“You’re not yourself tonight,” my friend said, interrupting his gleeful tale of tribulation and setting down his pint. We were ensconced firmly in our corner of the pub, a regular Friday meeting place where we could solve the problems of the world, and wonder to the heavens if we would want to be in charge of the whole mess.
In fact, he was correct and I was quite distracted, a larger corner of my mind brooding more heavily than normal. If brooding were an Olympic sport, I would be a heavyweight contender. I’m not sure whether it is from nurture or nature, but I have the unnecessary need to analyze the meaning of absolutely everything in my life. I have brought servers to tears by still not having had enough time with the breakfast menu to thoroughly contemplate the existential meaning of my decision to have the ham rather than the sausage with the farmer’s platter… and don’t ask how I would like my eggs.
Within his comment seemed the core of the problem. If I am not myself, than who am I?
My friend and I have known each other for a little over twenty years, and outside of family, is one of five people I still have some contact with over two distinct periods of my life (the three main stages are broken into living on the farm; university; and moving to Toronto.) We have been in and out of each other’s life from very different perspective – ‘frenemies’, acquaintances, friends, BFFs, and a five-day stint as lovers, which periodically we still crack up laughing about. Suffice to say, this is someone who should know quite a bit about me.
So I asked the question out loud: who am I? His mouth opened and shut, as he tried to come up with the answer.
Defining the ‘who’ always seems the easy bit: son, brother, cousin; stranger/acquaintance; friend/enemy; angel/pariah. The ‘who’ of me as an individual depends on the ‘who’ of you.
There are some absolutes, some inarguable and/or inescapable fact that will instantly play certain factors in the relationship between myself and any stranger I meet that will be recognizable within a few moments: I’m white; male; gay; remarkably average in looks and possibly intelligence. These instantly impact on interactions. These basic facts will be extrapolated within moments in an infinite number of ways, whether people are cognizant of their own social experience or not.
Nothing is ever as simple as we would want it to be, no matter how hard we try; what we do; what we say: if we could change someone else’s mind about who we are that easily, we wouldn’t have issues of racism, or homophobia. That doesn’t mean that we shouldn’t continue to try and strive towards a better ideal, and set examples for the next generation.
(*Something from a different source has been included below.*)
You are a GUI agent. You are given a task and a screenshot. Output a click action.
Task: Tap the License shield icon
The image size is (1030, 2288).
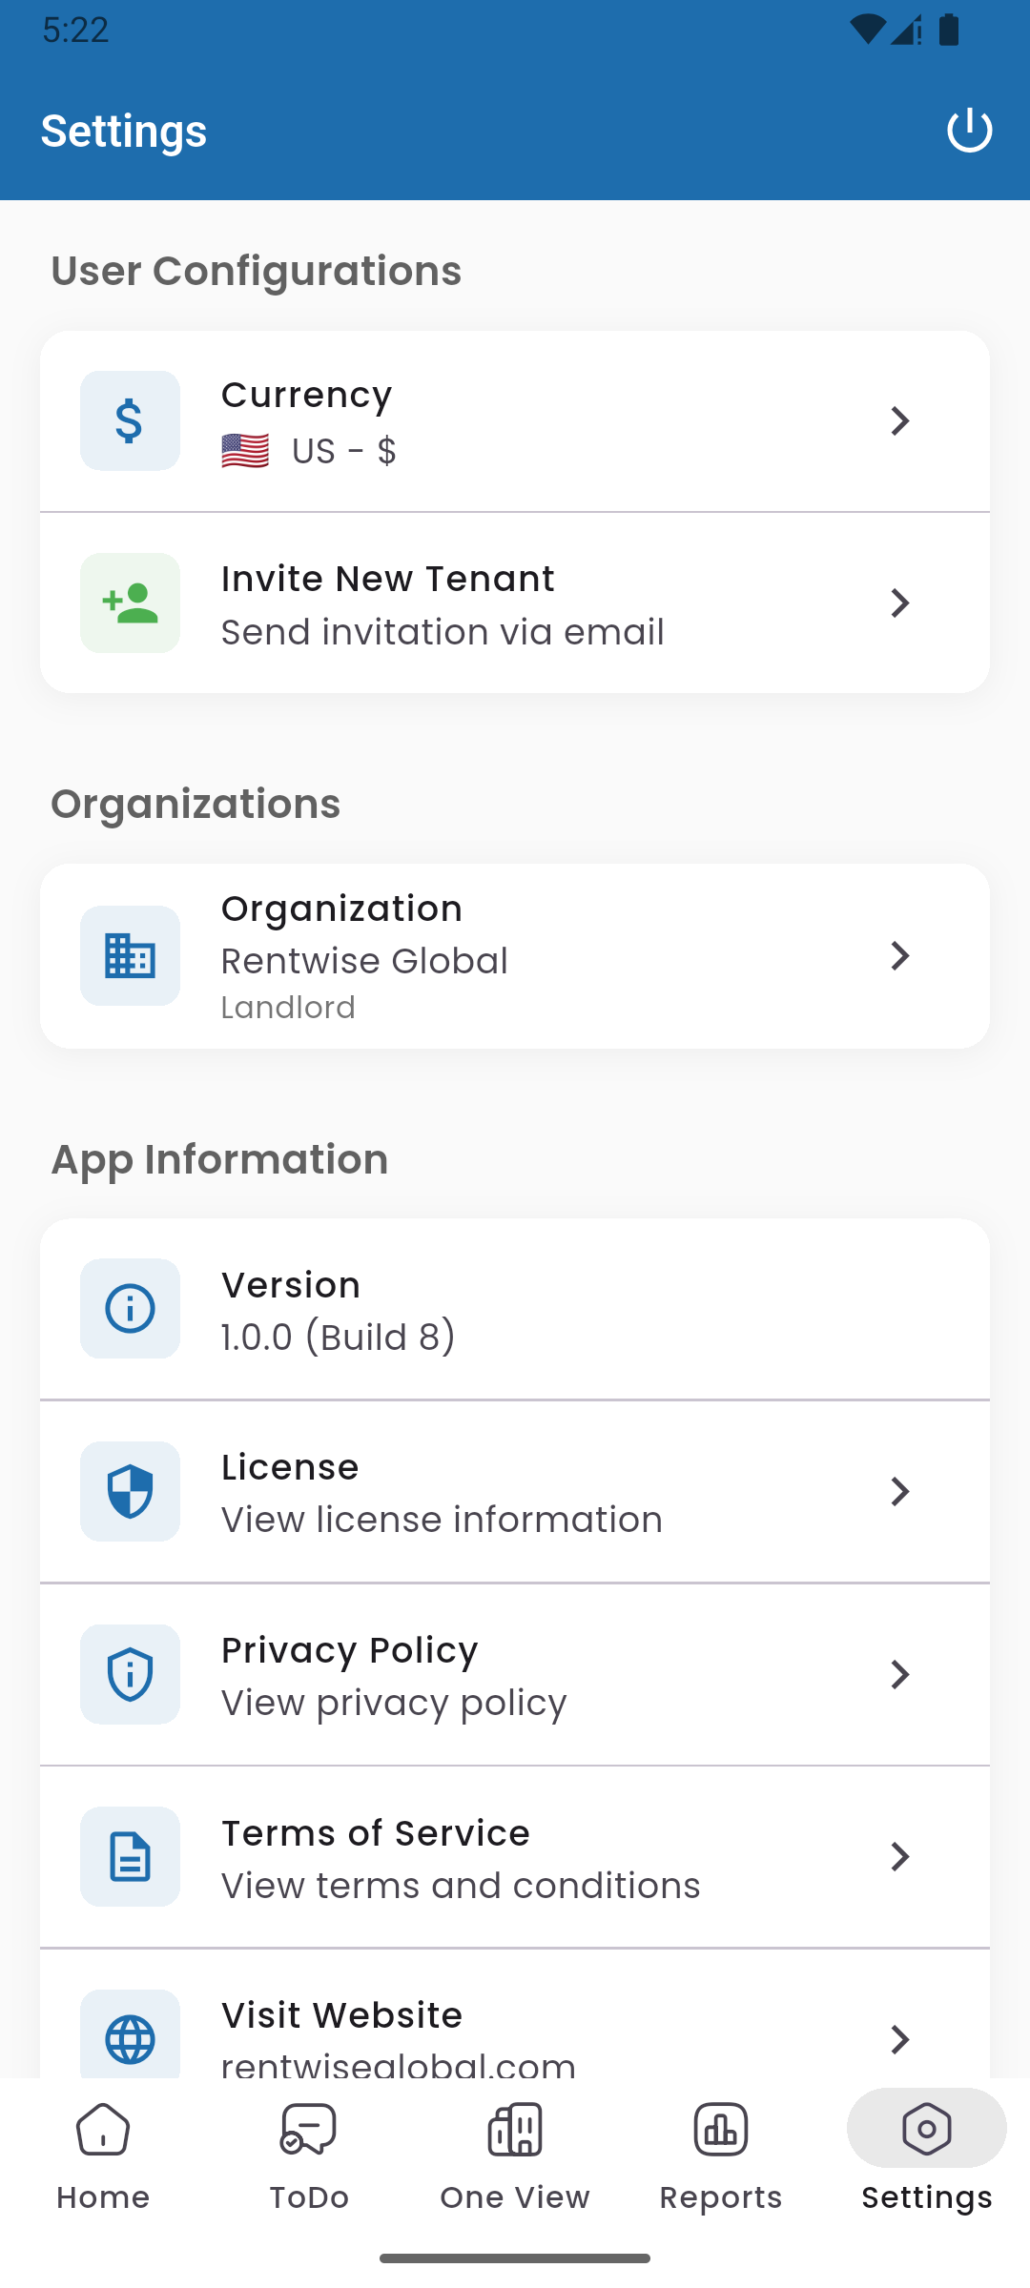[130, 1491]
No, even at a narrower viewpoint, you can have competing interpretations of individual actions: one supervisor can grade someone’s work as hard working and diligent, and the next supervisor can view the person as a suck-up and a threat to his/her own position. Bitter exes can have such vastly different interpretations of he said/she said, that divorce is a profitable area of law to practice in. Neighbours might move away or forbid their children to play with each other for reasons that at the heart of it would seem down right silly once unraveled.
But who am I?
Most days I try to be nice, though some days I fail spectacularly. Then there are those awestruck/awful days when for better or worse it all comes out: a tsunami of stupid/stupendous proportions, again, the interpretation depending on the who of you.
Within the course of any given day I am the set of opposable thumbs that opens the bag of kibble; the neighbour that held the elevator door for you; the jerk on the subway, who made you move your knapsack off the seat, so he could sit down; the chauvinist pig, who dared to hold the door for you; the anonymous voice on the phone, who genuinely appreciates your frustration, but cannot help you as it is not his department; the asshole, coughing all over your food in the grocery store; the friend, who listens empathically to your break-up story; the regular, who orders the number 6 combo for pick-up; the jovial barfly, who tips really well; the honest guy, who yells and picks up your wallet that you just dropped; angry account number 123 ABC, calling about the double-bill on his bank statement. In short, I’m a human. Imperfectly struggling along with everyone else to find my niche in the world.
Who am I depends on who you are.
My friend picked up his glass and saluted me. “You’re my friend, and I love you. And right now, nothing else matters.”
The question answered, we resumed with the rest of the world’s problems.